- Born: Jeffrey Williams Ubben 1961 or 1962 (age 63–64)
- Education: Duke University Kellogg School of Management
- Occupation: Businessman

= Jeffrey W. Ubben =

American businessman

Jeffrey Williams Ubben (born 19 July 1961, Illinois) is an American businessman. He is the co-founder of ValueAct Capital, a hedge fund based in San Francisco, California.

== Early life ==
Jeffrey W. Ubben graduated from Duke University. He received a master of business administration from the Kellogg School of Management at Northwestern University in 1987.

==Business career==
Ubben managed the Fidelity Value Fund at Fidelity Investments for eight years. From 1995 to 2000 he was the Managing Partner of Blum Capital .

In 2000 he became the co-founder of ValueAct Capital, a hedge fund based in San Francisco, California.

In August 2015, Ubben acquired a minority stake in the United Talent Agency.
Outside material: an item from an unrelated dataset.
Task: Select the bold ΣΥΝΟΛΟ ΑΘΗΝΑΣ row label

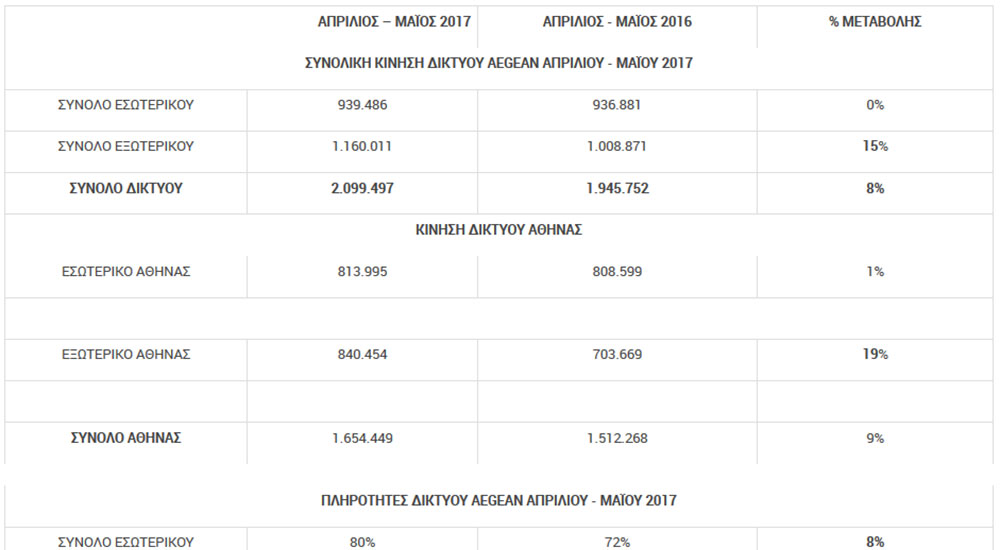Action: coord(126,438)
He left ValueAct Capital in 2020 to pursue social investing.

==Board memberships==
Ubben has served on a number of boards, including Northwestern University, ExxonMobil, 21st Century Fox, Sara Lee Corporation, Nikola Corporation, Vistry Group, the World Wildlife Fund, the Posse Foundation, the American Conservatory Theater and the E.O. Wilson Biodiversity Foundation.

==Charity==
In September, 2019, it was announced that Jeff Ubben and his wife Laurie "have made an estate commitment of $50 million to support scholarships for undergraduate, graduate and professional school students" at Northwestern University, the largest donation towards financial aid in the university's history.